The Institute for Social Policy and Understanding (ISPU) recently released “Muslims at the Crossroads,” the report on its 2017 American Muslim Poll. Many of us have found ourselves increasingly worried about sending our children to school, wearing hijab in public, travelling across borders, and generally, being Muslim in America since election season began in 2015. The ISPU report both affirms that our worries are shared by a great many other American Muslims and confirms that they are based on a quantifiable increase in our experiences of bullying, harassment and discrimination.
The report does something that many of our mosques and civic institutions fail to do. It makes space for the experiences of all of the members of Muslim America and describes us, in all of our diversity, to ourselves. It underscores, in the age of Islamophobia, the importance of building institutions that represent, and provide sanctuary for, all of the members of our community, across age, race, gender, and sexual orientation.
The numbers are stunning: 42% of American Muslim parents with children in K-12 schools report that their children have experienced bullying and harassment relating to their religious identities. Perhaps even more worrying is that in one quarter of these cases, the perpetrator was a teacher.
While anti-Muslim bigots often cite women’s rights as a motivation for their views, it turns out that Muslim women are, as a group, disproportionately harmed by the rise in American Islamophobia. Nearly 20% of American Muslim women say that their levels of stress and anxiety, driven by the 2016 election, are such that they believe that they need the help of a mental health professional (compared with 10% among American Muslim men). Muslim women, are, in fact, more likely to have reported experiencing religious discrimination in the past year than Muslim men (68% vs. 55% for Muslim men). In response, however, Muslim women are no more likely to change their appearance to be less identifiable than Muslim men, and Muslim women have increased donations to faith-based organizations at rates that exceed those of Muslim men.
Our community as a whole is struggling against unprecedented suspicion and harassment from our own government and its representatives. Muslims, for example, are more than twice as likely than other large American faith communities to be targeted for extra screening at U.S. borders.
ISPU’s poll gives us critical information about what our community is experiencing and how we are reacting to those experiences. It also provides a snapshot of just who Muslim Americans are. This valuable information suggests that we will not be able to meet the challenges that we face unless we first change how our communities function.
Muslim Americans, it turns out, are the only faith group without a clear racial majority. We are 25% Black, 24% White, 18% Asian, 18% Arab, 7% mixed race and 5% Latino. We identify as LGBT at about the same rate (10%) as any other faith community. And we care about our communities. We volunteer at the same rates as other faith groups; we are the most likely faith group to support Black Lives Matter; we are about as likely to support domestic poverty relief efforts as overseas relief efforts.
But this diversity, and our general commitment to the social good, is not adequately reflected in the leadership and programming of American mosques and civic organizations.
Our children are walking into hostile school environments every day, sometimes targeted by their own teachers. However, our “Sunday School” programming does not generally provide children with the social and emotional tools to address these issues. We are not creating curriculums that focus on contemporary issues, let alone conflict resolution or self defense. Absent specific programming, we also frequently fail to make our mosques places where children and youth are welcome and engaged.
Muslim women are often the most visible and therefore vulnerable members of our communities. They refuse to conform to stereotypes, instead leading efforts to educate, donate, and protest Islamophobia. Still, they are regularly denied access to or left out of leadership in our mosques and civic organizations.

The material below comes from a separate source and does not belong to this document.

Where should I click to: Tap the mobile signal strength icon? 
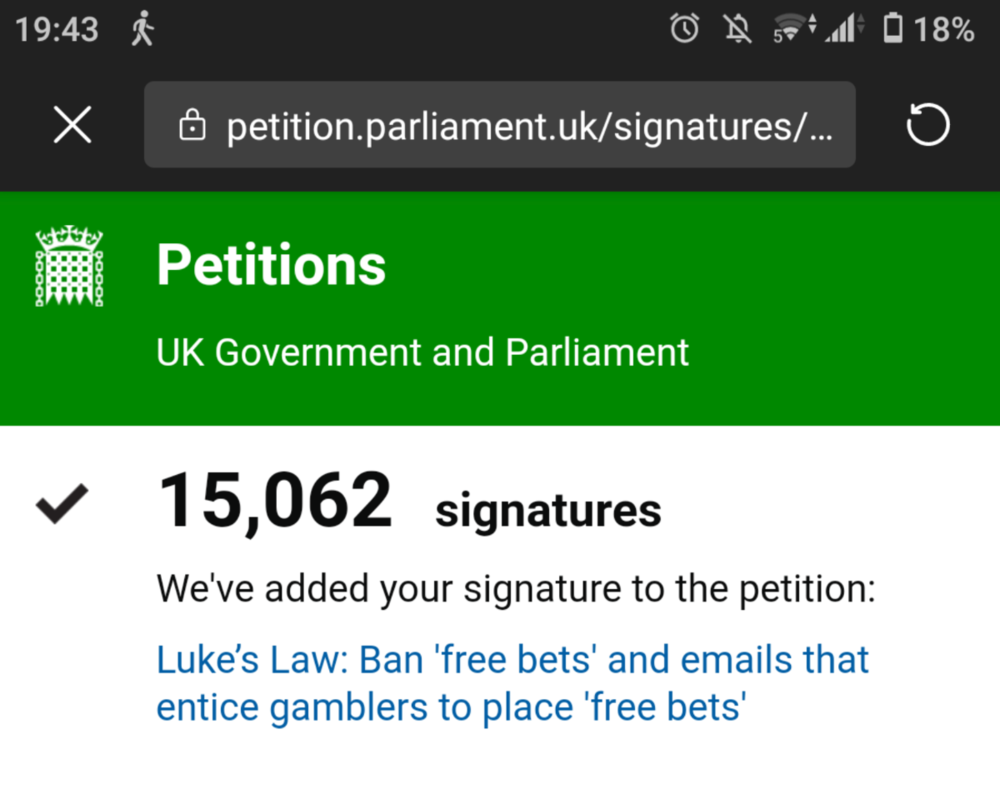(x=844, y=29)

Similarly, our LGBT brothers and sisters continue to be erased from our communities at alarming rates. Not only are they denied visibility and leadership in our mosques, but also in most Muslim civic organizations. Instead of addressing our unwillingness to accept the LGBT members of our faith community, many quietly avoid this minority within a minority, and make specious arguments about how “who they are” or “what they do” disqualifies them from being fully Muslim.
We continue to worship in mosques that are highly racially segregated. Descriptions of mosques begin with sect and end with ethnicity. And we rarely cross those color lines, although civic organizations like CAIR are beginning to show us the way forward.
Perhaps it is time that American Muslims come to know one another across our differences, and take up the opportunity to become a unified community. We have an opportunity to stretch the boundaries of our comfortable, but unconscionable, habits to truly become one ummah in the face of adversity. Perhaps our part in creating an inclusive America is building inclusive American Muslim communities; perhaps we must ourselves model the pluralism we imagine for America.
Sofia Ali-Khan is a Muslim American public interest lawyer and writer. Her recently viral post, “Dear Non-Muslim Allies,” and other writings can be found at sofiaalikhan.com.